[BEGIN INFORMATION SUPPLIED]

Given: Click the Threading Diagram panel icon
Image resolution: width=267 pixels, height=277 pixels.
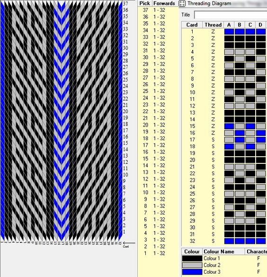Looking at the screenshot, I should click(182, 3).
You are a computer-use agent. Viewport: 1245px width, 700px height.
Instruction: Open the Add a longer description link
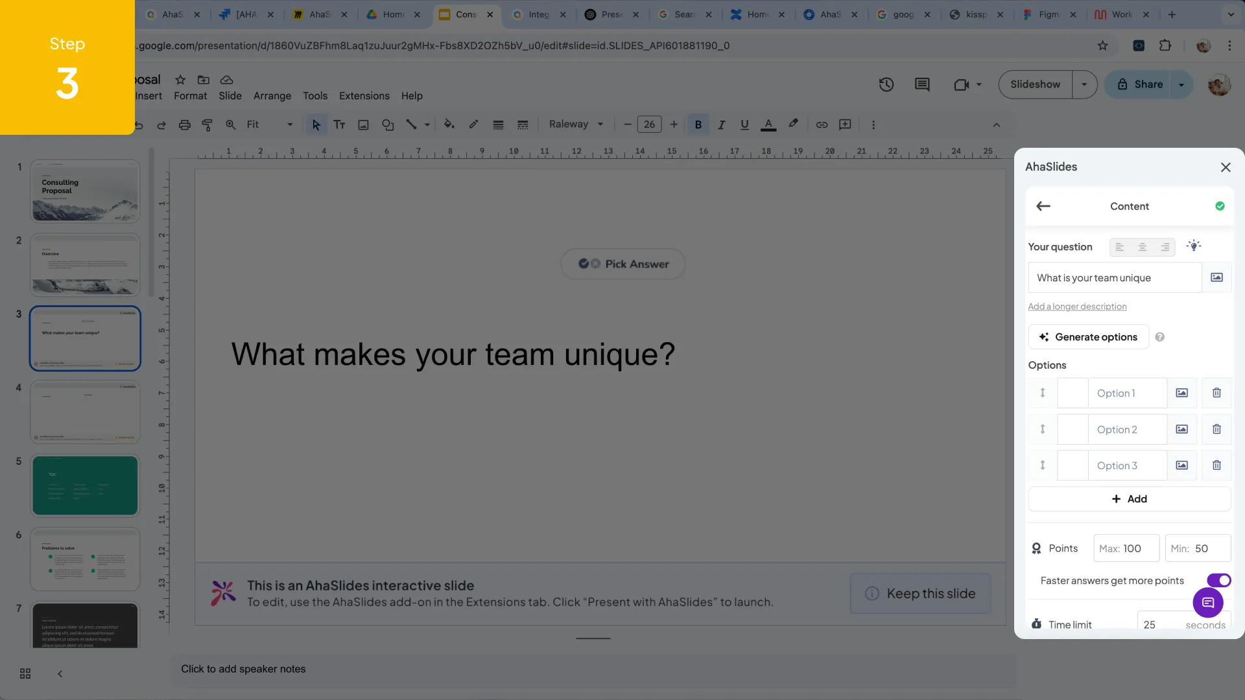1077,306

[END INFORMATION SUPPLIED]

Find each line in the listing above that contains the word "width", and copy those lines.

* **ANSWER**:
Image resolution: width=267 pixels, height=277 pixels.
You are a computer-use agent. Viewport: 1245px width, 700px height.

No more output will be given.